Reduce peak memory of large half-precision random.uniform/normal#3439
Reduce peak memory of large half-precision random.uniform/normal#3439dogukanveziroglu wants to merge 5 commits intoml-explore:mainfrom
Conversation
A new primitive that runs the entire uniform RNG pipeline (threefry
hash → fp32 normalize → clip → cast → affine) per-thread in registers
for half-precision GPU outputs. Avoids materializing the fp32
intermediate buffer that the standard bits()/divide()/astype() chain
requires; peak memory drops 3x → 1x of target.
Activation conditions (all required): half-precision dtype (bf16 or
fp16), even total output size, scalar low/high, single key (shape
{2}), GPU stream. Bit-exact with vanilla on the same seed; matches
the rbitsc kernel's interleaved counter layout.
Performance: 15.4x faster on (16384, 16384) bf16 (108 ms → 7 ms)
because the fp32 intermediate no longer transits L2/HBM. Small
shapes (<1 MB) pay a slight kernel-launch overhead — chunked path
threshold ensures the fast path only activates when the win
dominates.
CUDA mirror added in a follow-up commit (untested; algorithmic
transcription of the validated Metal kernel).
Splits large GPU random calls (output ≥ ~512 MB fp32-equivalent) along axis 0 into K independent sub-key chunks, computes each via the existing fp32-then-cast pipeline, and writes into a pre- allocated output via slice_update with eval per chunk. Per-chunk fp32 transients are freed between iterations; peak drops from 3x to ~1+2/K of target (1.09x at K=33 on the canary shape). Heuristic: K = ceil(fp32_bytes / 256 MB), clamped to [4, 256]. Profiled in path-c/19-K-isolation.md: theory matches measurement within 5% at K ≥ 32; allocator overhead at small K (2-16) adds 17-30% but amortizes away. Sub-key derivation via random::split is cryptographically independent and seed-deterministic. Same seed produces same chunked output across runs, but the bit pattern differs from vanilla (which uses one key for the whole shape). Same trade-off class as PR ml-explore#904; statistical quality preserved per-chunk (chunked unique-value count ≥ vanilla baseline). Activation rule (all required): GPU stream, scalar lo/hi, single key, fp32-equiv output size ≥ 512 MB, axis-0 dim ≥ 4. Falls back to vanilla path for everything else (small shapes, multi-key, broadcast bounds, CPU). normal() uses the same chunked pipeline when target dtype is bf16/fp16/fp32. Resolves OOM on (46341, 46341) bf16 normal: vanilla aborts at 12.88 GB peak, chunked completes at 4.69 GB. Tolerates up to ~11 GB of concurrent allocations on M4 16 GB before swap kicks in (path-c/21-active-ballast.md).
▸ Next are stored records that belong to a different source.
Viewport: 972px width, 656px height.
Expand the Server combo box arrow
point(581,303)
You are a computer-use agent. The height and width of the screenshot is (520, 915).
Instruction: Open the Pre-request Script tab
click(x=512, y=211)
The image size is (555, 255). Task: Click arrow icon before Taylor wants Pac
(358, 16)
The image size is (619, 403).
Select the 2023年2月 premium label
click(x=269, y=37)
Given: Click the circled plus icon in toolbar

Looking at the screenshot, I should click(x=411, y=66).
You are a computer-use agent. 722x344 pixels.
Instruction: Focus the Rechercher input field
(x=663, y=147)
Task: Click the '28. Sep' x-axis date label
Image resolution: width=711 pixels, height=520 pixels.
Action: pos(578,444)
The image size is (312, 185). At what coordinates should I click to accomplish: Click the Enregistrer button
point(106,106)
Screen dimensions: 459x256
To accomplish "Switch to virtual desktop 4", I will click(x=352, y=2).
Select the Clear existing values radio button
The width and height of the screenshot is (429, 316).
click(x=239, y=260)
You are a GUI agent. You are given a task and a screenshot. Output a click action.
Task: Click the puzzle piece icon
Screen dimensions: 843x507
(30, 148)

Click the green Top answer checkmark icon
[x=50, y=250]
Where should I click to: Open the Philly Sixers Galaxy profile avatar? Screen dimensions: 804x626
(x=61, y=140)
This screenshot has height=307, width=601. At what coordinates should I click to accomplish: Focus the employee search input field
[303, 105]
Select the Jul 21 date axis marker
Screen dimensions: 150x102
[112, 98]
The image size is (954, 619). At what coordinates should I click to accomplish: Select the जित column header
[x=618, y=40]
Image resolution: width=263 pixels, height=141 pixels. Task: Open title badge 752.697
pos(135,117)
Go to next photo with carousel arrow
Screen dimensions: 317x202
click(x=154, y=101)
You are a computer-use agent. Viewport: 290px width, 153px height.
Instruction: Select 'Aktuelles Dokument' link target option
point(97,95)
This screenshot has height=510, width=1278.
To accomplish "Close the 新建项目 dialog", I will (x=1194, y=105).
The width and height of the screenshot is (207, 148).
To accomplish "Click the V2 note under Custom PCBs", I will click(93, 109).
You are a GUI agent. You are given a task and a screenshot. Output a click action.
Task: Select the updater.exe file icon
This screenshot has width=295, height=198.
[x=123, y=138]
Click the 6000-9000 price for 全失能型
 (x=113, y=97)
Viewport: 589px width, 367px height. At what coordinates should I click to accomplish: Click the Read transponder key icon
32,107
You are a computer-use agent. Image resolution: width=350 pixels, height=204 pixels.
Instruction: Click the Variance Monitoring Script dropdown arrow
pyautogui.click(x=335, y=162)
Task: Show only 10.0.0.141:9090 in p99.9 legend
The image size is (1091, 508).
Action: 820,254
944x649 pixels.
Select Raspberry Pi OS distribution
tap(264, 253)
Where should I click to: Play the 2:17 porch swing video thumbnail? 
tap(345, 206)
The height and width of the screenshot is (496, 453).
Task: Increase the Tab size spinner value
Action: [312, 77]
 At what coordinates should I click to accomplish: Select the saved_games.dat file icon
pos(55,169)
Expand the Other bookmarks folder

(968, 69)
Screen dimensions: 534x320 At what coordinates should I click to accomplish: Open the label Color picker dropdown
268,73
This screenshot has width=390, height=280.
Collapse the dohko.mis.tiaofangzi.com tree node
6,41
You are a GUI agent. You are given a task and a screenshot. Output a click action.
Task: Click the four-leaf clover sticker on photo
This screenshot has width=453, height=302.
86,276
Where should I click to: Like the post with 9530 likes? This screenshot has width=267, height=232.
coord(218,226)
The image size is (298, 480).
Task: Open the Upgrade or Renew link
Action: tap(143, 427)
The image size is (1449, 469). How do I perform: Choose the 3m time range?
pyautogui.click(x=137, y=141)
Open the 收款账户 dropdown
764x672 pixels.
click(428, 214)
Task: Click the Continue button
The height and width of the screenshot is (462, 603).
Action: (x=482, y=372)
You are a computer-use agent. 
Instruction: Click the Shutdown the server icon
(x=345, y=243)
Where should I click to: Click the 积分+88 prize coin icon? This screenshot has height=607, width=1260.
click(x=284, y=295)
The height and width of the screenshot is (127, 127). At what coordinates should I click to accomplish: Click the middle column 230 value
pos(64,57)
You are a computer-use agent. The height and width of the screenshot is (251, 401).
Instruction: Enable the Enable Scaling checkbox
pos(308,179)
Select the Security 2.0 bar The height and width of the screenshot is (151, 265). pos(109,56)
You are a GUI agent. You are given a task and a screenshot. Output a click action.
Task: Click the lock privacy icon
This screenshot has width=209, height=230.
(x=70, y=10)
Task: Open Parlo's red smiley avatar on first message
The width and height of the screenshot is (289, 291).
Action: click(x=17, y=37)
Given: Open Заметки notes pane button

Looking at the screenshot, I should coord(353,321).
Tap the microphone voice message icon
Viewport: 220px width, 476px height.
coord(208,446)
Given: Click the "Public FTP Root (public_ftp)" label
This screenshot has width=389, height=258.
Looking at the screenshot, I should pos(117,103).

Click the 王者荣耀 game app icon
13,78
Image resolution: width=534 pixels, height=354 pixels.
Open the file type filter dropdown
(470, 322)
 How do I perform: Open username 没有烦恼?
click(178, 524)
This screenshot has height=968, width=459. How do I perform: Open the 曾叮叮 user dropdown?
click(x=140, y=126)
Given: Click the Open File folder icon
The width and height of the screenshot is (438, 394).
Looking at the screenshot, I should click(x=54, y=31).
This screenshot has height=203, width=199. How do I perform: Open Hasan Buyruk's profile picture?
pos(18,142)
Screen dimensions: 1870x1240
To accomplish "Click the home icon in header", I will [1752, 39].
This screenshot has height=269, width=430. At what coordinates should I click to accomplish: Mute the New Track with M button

CUDA mirror of the Metal RandomUniform kernel (same threefry counter mapping, same per-thread fp32-then-cast in registers, same output dtype templating). Marked untested in code: no NVIDIA hardware on this branch's CI; algorithmic equivalence to the validated Metal kernel verified by inspection. TestRandomChunked: 8 tests targeting the chunked path (shapes ≥ 1 GB so chunking activates). Each test uses 5σ/√N statistical tolerance for distribution stats (not hand-tuned); seed reproducibility test confirms deterministic output; odd-first-dim test exercises chunk-remainder handling; unique-bit test asserts ≥ 2000 distinct bf16 values per million samples (PR ml-explore#2361 quality floor). Brings test_random.py coverage from 14 to 22 tests; full pytest remains 696 passed / 4 skipped / 9283 subtests on M4.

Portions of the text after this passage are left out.